Una pièce operistica per scherzare sul mondo dell’opera: nasce così Le convenienze e inconvenienze teatrali, un capolavoro di autoironia firmato da Gaetano Donizetti, raramente rappresentato, che sarà in scena all’Opera di Firenze martedì 28 febbraio e mercoledì 1 marzo.
Sul palcoscenico sono messe in scena le prove dell’immaginario spettacolo “Romolo ed Ersilia”, con una serie di gag comiche divertenti che coinvolgono l’impresario, il compositore e il librettista e mostrano il lato vanesio dei cantanti, che litigano tra loro per avere uno spazio più importante in scena. Ad interrompere le prove arriva Mamma Agata, la possessiva e intrusiva madre della Seconda Donna, rappresentata da un baritono en travesti: a lei è affidato il brano “Assisa a piè d’un sacco”, parodia dell’aria dell’Otello rossiniano “Assisa a piè d’un salice”.

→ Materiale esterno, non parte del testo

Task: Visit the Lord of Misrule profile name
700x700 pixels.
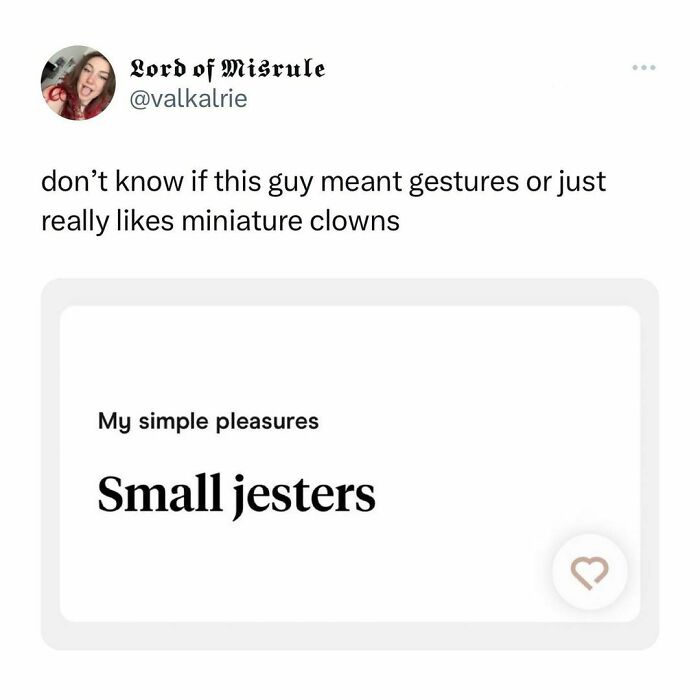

I litigi tra Mamma Agata e la Prima Donna sono esilaranti: vengono rinfacciate parentele e tresche amorose, mentre gli altri cantanti via via scappano. Dopo la fuga della prima donna e del tenore russo-tedesco dal nome impronunciabile, l’Ispettore annuncia l’annullamento dello spettacolo: per evitare di pagare i costi di produzione di tasca propria, tutti se la svignano di soppiatto, lasciando l'Impresario solo e in preda alla disperazione.
Una curiosità: il libretto dell’opera ambienta la scena “al teatrino di Brozzi”, sobborgo di Firenze, in occasione della fiera di Campi Bisenzio.
La rappresentazione all’Opera di Firenze è affidata alla direzione del M° Paolo Ponziano Ciardi, che guiderà l'Orchestra ed il Coro, preparato dal M° Francesco Rizzi, del Conservatorio “Luigi Cherubini” di Firenze.
La regia, curata da Francesco Torrigiani, è volta a raccontare «un fallimento dovuto a un sistema di produzione tutto rivolto a un mondo autistico, che parla un linguaggio obsoleto […] privo di una coscienza profonda del valore primo del teatro quale luogo di riflessione collettiva» e si ispira indirettamente a Prova d’orchestra di Federico Fellini. Gli interpreti saranno in scena per rappresentare l’opera in un recente passato o, come suggerisce il regista, negli «anni ’70 come tempo di un racconto passato, di una dinamica relazionale antiquata ma non antica, da modernariato della memoria».